# Task directions:
Go through the listing below and gather every line with the word "label".
======
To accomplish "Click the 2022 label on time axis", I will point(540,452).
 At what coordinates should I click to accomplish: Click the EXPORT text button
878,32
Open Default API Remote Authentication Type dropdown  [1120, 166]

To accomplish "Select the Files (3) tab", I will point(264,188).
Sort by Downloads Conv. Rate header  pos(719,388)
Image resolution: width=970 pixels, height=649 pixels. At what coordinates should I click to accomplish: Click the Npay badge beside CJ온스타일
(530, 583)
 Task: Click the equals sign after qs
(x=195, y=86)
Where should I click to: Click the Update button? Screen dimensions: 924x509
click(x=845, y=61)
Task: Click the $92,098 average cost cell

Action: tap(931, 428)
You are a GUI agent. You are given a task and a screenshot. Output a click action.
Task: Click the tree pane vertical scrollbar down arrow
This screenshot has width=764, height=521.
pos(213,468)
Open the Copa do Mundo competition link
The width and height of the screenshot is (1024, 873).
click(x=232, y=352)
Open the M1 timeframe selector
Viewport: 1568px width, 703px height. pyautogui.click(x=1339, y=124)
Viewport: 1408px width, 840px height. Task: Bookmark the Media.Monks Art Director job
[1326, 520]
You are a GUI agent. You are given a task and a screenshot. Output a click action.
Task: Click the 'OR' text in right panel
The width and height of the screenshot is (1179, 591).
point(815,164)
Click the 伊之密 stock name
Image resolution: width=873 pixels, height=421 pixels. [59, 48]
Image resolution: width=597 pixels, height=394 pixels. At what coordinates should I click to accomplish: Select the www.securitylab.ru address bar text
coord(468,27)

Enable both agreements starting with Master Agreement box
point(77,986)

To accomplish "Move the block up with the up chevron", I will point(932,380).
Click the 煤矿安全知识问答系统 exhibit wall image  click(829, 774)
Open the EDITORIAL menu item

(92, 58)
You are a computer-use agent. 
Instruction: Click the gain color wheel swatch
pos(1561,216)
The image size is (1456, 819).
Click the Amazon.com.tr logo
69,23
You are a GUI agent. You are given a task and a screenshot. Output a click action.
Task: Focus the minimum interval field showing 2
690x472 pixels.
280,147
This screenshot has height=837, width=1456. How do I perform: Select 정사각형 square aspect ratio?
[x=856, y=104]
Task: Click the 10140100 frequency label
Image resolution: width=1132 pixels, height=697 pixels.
======
# Output of the exercise:
To accomplish "Click the 2022 label on time axis", I will point(540,452).
Task: Click the 10140100 frequency label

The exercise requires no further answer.